Second Sunday of Easter, Year A
I’ve been going outside a lot lately, finding my kin and connection with the creation that I can embrace with no worry of shared infection. I’ve been watching birds, many now migrating to their Summer homes from far south to far north. I’ve been learning to identify butterflies and exploring their fascinating interconnections with plants. And I have been paying attention to trees, watching a wide variety of oaks sprout in my yard from the places they were planted by squirrels and jays.
One of the beautiful things I’ve come to recognize about trees are their scars. Look closely at any of them and you will see some evidence of the life they’ve lived–a branch shorn off by a browsing deer, a crown pierced by lightning, the enclosure of bark around an insect attack. So much of the experience of a tree is there, evident on its body, available as a witness that life keeps going.
The witness of trees has been helpful to me in this time when COVID19 has kept me away from so many I love. What a strange Holy Week, to worship in an empty church and preach into a webcam! I usually come to Easter Monday worn out, but this year I felt more depressed than tired. I missed the many bells and alleluias ringing out on Easter vigil and it just wasn’t the same lighting the Paschal fire, when its flame could not be passed, candle to candle, throughout the church. This time is like a cut on a tree trunk, a damaging pain with sap oozing to the surface.
I have also been reflecting a good deal lately on the reality of the church as the Body of Christ, a reality that has felt all the more essential as I have been unable to enjoy the Eucharist with the other members of my congregation. Our Gospel reading this Second Sunday of Easter, reminds us that the body of Christ after the resurrection also has its wounds, that like a tree it continues its life while bearing witness to the realities that have formed it. That formational reality, is of course, the cross.
It would be easy to desire a faith that does away with the painful memory of the cross. Who wouldn’t want to forget such humiliation? And yet, the encounter with Thomas is critical because here we find Jesus still wounded, his body a witness not only to his triumph but also to his pain. Jesus shows us in his flesh that our past scars can remain, even in our transformation, even with in the midst of new life. Our scars become a sign all the things that did not defeat us, all of the wounds God’s life and healing overcame.
There was much talk during Lent of the ways that COVID19 invited us more deeply into the season of loss and repentance, but now that we are in a time of Easter, celebrating resurrection, how do we make sense of the continued isolation? How do we praise God with resurrection alleluias while we are still fasting from the communion of bread and cup and all the common life that come from them?
I think the answer is found in the terrified gatherings of disciples, uncertain and yet surprised by life.
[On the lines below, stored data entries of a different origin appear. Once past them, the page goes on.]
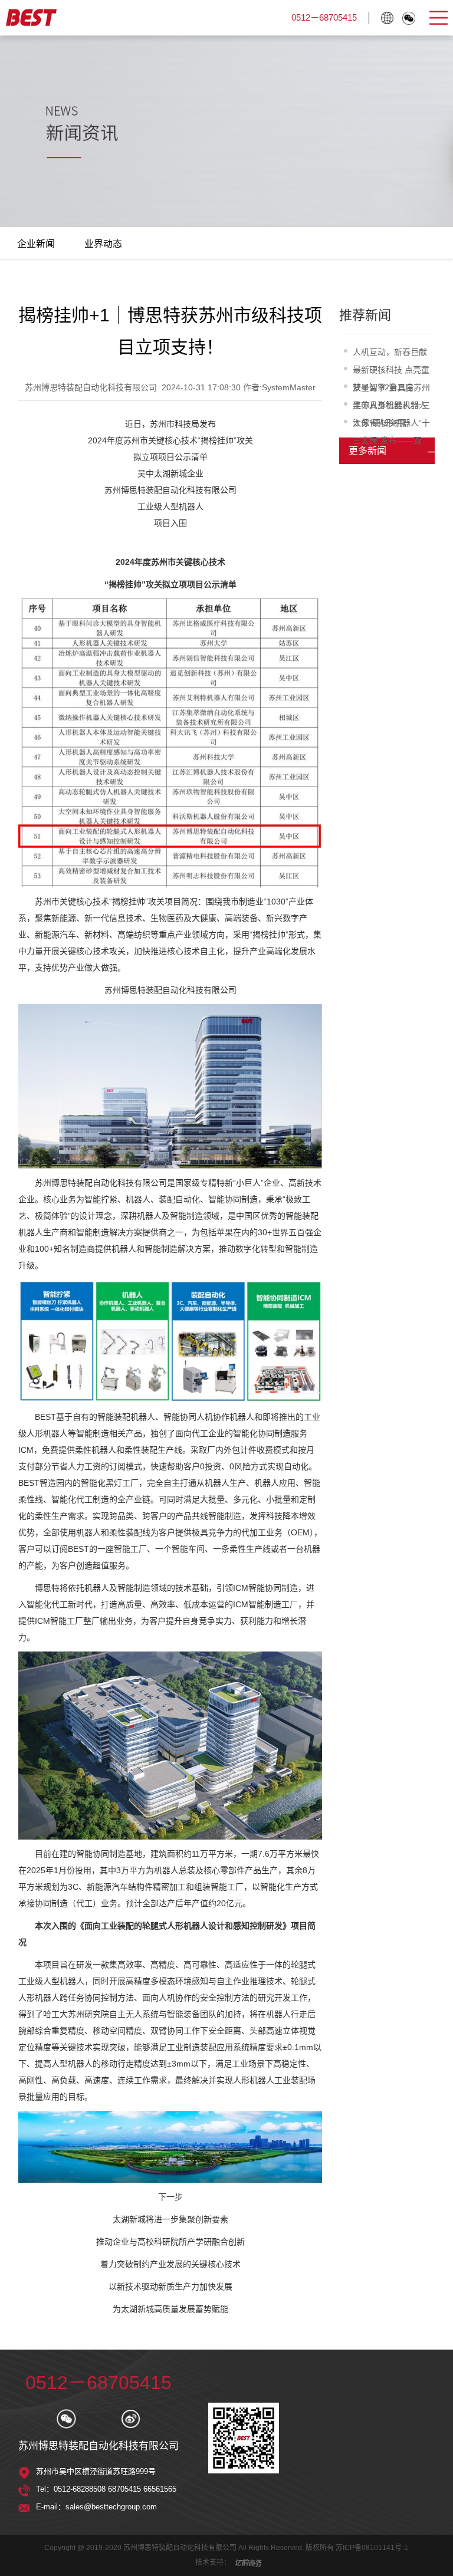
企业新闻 (36, 244)
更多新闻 (367, 451)
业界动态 (103, 244)
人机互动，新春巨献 (390, 352)
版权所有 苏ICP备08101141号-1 (357, 2548)
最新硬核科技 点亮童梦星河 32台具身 (391, 372)
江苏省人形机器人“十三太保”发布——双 (391, 425)
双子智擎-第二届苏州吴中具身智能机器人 (391, 389)
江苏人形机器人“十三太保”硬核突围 (391, 407)
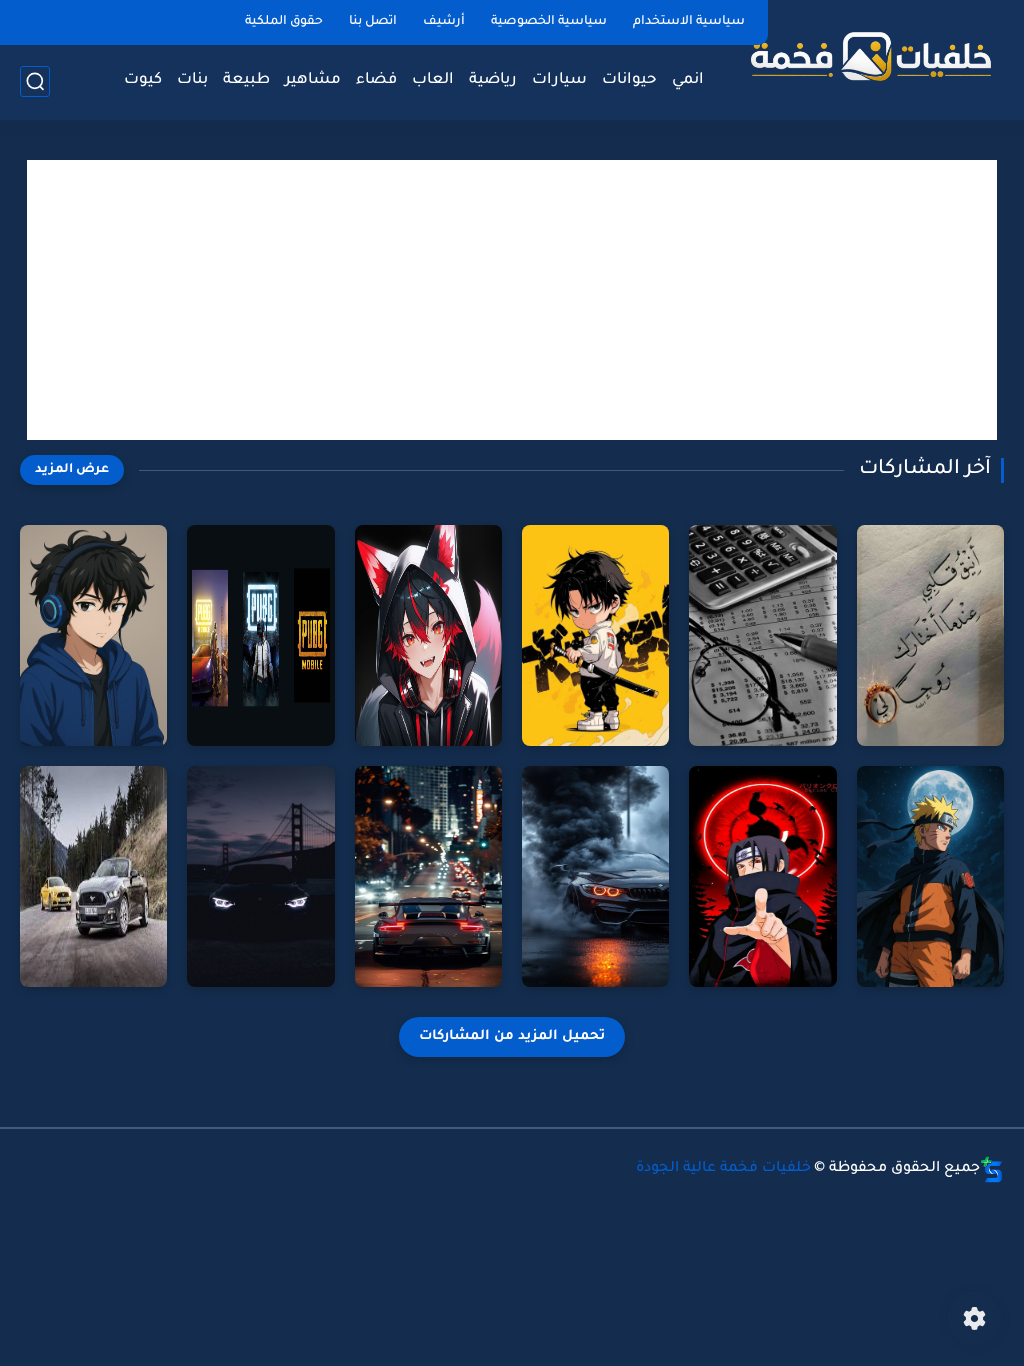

I think it is found in the body of a risen Lord who still has his wounds. I think it is found in the tangible witness that the cross has come and yet life returns through the power of God. We like to rush from the cross to resurrection: we like to move from Lent to Easter like flipping on a switch. Most years we can make that switch without much trouble, but this year we are invited into a slower transition, a new day that comes not in a flash of light but a gradual dawning. We need this whole season of Easter not only to celebrate fully, but also to fully recognize what resurrection means for us now.
We have time, all the time in the world, to realize the implications of Easter, so take it slow. Go on a walk and look at a tree. Wonder at its scars, all the life the tree has lived, all the obstacles it has overcome. Remember that Jesus too still carries the witness of his wounds, just as his living body is a witness to the power of God to bring life, even from death.